Methodology for rapid isolation of Moringin: Potential anticancer compound from the seeds of Moringa stenopetala

摘要

The seeds of Moringa stenopetala which are known to be rich sources of glucosinolates, primarily glucomoringin, have been shown to have limited anticancer effects when tested in vitro. In the present study, however, the water extract of the seeds obtained following defatting by hexane displayed potent cytotoxic activity against HepG2 (IC50, 6.28 ± 0.55 μg/ml) and the SH-SY5Y human neuroblastoma (IC50, 9.81 ± 1.30 μg/ml) cells. The methanol extract displayed a weak cytotoxic activity against the HepG2 human hepatocellular cancer cells when tested upto 500 μg/ml, while extraction with hexane yielded the non-cytotoxic fixed oil which fatty acid composition was primarily oleic acid (75%).

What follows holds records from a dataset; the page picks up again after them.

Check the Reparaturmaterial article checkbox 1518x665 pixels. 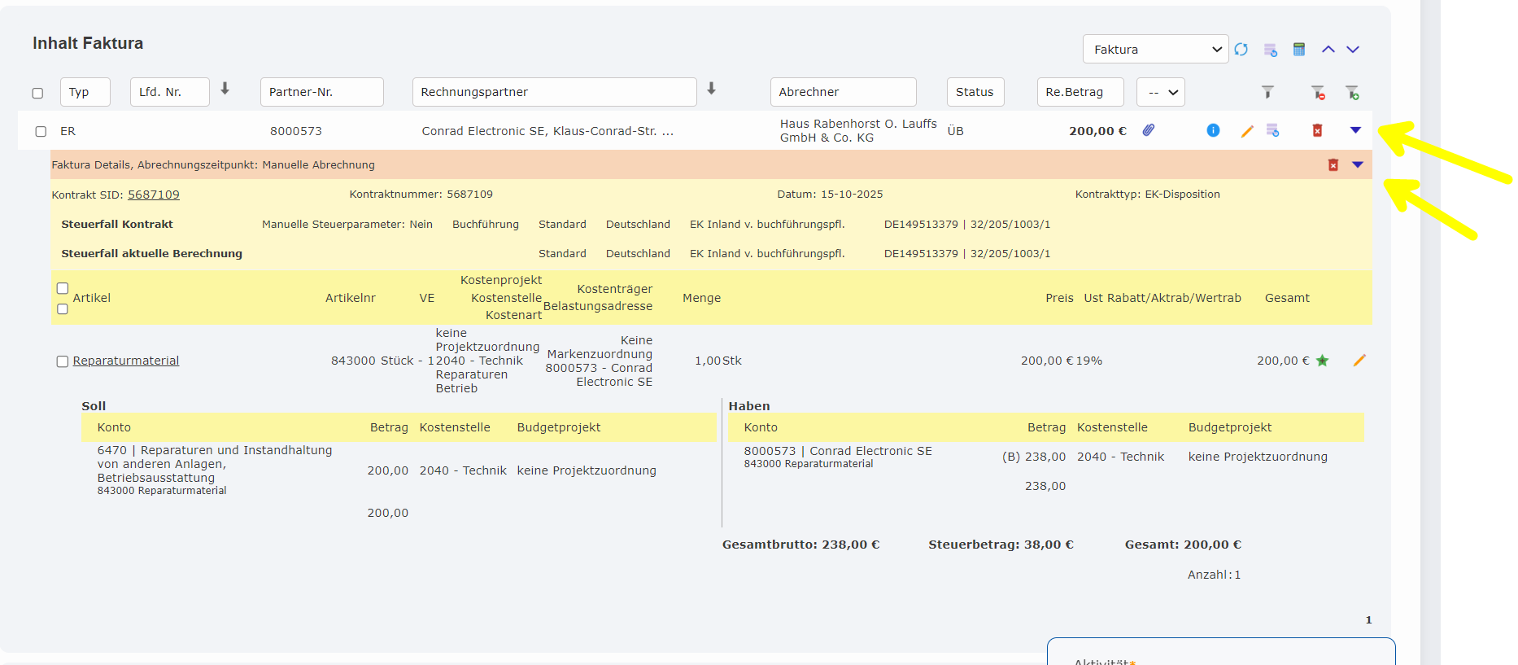(x=62, y=361)
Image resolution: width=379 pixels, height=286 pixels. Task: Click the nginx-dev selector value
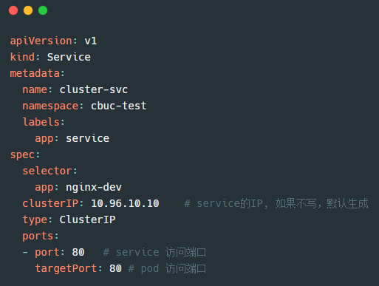[94, 187]
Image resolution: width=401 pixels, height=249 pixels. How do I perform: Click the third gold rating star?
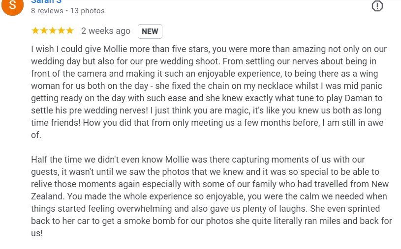[x=53, y=30]
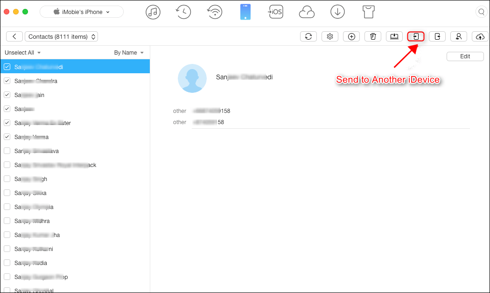Viewport: 490px width, 293px height.
Task: Click the trash delete icon
Action: click(x=373, y=36)
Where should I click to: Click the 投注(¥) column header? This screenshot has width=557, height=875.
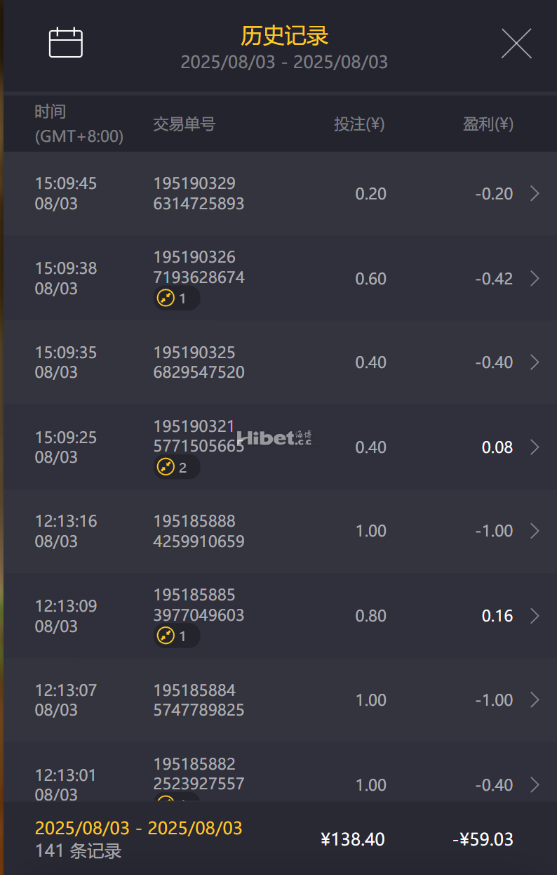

By monitoring the constituents of the water extract by HPLC and a one-step combiflash chromatographic system using C-18 silica gel system, the principal active constituent (glucomoringin isothiocyanate or moringin; 4(α-L-rhamnosyloxy)-benzyl isothiocyanate) was isolated. Moringin was 6.3 and 2.4 times more potent than etoposide in the HepG2 and SH-SY5Y cell lines respectively. The isolation of this potent potential anticancer compound from the seeds of M. stenopetala without the need for multi-step chromatographic and enzyme-digestion based purification steps are discussed.